__WHAT YOU WILL DO__
Going through the entries below, work out how many lines have the string "computer" in them. Give the number and nothing more.

__THE INPUT__
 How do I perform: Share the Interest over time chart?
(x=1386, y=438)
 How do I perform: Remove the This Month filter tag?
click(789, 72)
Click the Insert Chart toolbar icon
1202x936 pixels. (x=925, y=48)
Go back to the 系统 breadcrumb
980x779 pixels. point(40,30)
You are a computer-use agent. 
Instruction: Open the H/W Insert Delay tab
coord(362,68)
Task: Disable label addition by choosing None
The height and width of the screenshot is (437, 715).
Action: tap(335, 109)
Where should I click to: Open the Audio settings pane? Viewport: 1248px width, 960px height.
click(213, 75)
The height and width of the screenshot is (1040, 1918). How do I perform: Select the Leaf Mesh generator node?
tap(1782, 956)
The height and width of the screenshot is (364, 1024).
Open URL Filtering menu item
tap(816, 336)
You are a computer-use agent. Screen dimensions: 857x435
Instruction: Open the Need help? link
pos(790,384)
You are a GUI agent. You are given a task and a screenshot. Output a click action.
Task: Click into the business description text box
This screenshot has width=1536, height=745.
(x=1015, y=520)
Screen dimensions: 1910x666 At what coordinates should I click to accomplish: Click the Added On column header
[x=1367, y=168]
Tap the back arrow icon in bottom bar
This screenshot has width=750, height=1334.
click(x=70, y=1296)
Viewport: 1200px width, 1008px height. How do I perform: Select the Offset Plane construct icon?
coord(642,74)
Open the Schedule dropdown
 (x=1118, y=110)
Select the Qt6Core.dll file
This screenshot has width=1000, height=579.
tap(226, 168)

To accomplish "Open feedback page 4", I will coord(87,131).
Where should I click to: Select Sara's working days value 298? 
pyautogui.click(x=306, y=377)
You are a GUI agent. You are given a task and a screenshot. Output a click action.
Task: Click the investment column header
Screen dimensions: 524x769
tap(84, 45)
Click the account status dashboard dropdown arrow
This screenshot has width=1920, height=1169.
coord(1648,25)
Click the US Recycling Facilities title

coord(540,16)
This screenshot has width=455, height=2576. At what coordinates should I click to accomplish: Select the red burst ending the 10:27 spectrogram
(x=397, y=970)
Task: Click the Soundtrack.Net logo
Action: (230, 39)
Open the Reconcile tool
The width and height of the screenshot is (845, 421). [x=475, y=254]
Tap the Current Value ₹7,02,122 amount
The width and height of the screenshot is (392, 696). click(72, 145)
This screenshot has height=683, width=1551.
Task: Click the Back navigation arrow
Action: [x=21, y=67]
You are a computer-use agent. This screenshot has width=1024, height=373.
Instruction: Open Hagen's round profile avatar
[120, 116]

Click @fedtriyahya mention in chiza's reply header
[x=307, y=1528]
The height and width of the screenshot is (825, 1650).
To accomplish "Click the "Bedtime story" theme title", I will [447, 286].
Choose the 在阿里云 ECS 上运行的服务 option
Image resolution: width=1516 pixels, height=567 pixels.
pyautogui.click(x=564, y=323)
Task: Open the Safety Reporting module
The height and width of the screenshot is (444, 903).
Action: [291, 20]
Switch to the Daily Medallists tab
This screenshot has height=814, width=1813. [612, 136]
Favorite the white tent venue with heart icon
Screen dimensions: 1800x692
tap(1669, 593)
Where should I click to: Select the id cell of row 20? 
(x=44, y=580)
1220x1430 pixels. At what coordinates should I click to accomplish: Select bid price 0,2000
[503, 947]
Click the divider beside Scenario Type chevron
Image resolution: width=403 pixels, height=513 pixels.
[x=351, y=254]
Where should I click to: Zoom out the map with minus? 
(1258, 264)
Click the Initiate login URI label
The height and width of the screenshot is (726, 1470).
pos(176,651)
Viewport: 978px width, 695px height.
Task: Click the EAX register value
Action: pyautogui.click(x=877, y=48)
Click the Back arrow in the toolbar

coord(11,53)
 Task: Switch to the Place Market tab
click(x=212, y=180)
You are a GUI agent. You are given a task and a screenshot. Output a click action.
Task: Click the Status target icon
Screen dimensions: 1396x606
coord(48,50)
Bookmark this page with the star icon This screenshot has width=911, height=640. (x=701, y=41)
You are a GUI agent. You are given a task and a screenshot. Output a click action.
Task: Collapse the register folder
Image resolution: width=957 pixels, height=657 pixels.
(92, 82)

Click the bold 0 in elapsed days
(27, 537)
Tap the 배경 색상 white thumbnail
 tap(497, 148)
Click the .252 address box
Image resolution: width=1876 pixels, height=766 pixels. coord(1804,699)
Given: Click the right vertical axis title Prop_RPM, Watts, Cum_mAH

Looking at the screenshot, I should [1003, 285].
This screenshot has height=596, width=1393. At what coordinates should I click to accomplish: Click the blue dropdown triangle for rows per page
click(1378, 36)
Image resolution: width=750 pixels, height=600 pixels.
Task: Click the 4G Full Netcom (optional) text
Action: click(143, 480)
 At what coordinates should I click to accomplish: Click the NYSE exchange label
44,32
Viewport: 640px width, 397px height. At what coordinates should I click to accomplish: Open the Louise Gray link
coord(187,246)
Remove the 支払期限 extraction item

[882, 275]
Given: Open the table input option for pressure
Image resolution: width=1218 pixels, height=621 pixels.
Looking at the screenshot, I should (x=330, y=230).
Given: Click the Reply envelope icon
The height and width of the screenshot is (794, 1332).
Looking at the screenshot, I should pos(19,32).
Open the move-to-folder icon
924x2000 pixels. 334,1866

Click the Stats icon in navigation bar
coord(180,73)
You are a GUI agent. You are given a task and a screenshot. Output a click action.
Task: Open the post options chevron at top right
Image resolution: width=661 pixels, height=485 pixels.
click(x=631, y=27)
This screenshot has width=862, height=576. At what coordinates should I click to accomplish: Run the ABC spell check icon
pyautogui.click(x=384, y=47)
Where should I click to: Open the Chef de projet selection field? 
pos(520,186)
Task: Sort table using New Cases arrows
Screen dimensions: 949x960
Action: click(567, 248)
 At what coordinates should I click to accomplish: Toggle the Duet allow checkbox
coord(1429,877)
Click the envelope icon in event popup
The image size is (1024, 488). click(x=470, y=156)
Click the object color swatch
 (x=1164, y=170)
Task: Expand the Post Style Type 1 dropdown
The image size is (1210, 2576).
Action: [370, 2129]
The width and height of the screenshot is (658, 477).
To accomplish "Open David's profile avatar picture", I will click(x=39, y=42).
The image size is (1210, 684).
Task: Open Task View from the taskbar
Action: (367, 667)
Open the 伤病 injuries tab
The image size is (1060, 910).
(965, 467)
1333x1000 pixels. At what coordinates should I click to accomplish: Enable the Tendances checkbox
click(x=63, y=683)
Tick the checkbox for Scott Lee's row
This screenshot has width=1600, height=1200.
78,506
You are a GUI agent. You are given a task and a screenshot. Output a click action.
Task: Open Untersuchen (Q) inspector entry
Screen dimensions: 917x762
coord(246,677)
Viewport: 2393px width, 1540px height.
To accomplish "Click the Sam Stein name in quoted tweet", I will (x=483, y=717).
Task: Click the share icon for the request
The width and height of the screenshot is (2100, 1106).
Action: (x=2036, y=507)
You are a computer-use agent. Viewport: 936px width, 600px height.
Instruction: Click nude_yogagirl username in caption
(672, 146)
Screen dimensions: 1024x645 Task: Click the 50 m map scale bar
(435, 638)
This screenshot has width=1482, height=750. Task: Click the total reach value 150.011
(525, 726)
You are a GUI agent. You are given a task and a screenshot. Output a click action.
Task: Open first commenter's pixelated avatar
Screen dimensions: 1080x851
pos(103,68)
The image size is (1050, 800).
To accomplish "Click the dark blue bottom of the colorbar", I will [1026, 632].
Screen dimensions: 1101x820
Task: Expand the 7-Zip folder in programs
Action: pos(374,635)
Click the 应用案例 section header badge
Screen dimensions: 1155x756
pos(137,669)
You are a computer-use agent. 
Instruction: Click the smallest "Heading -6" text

__OUTPUT BELOW__
5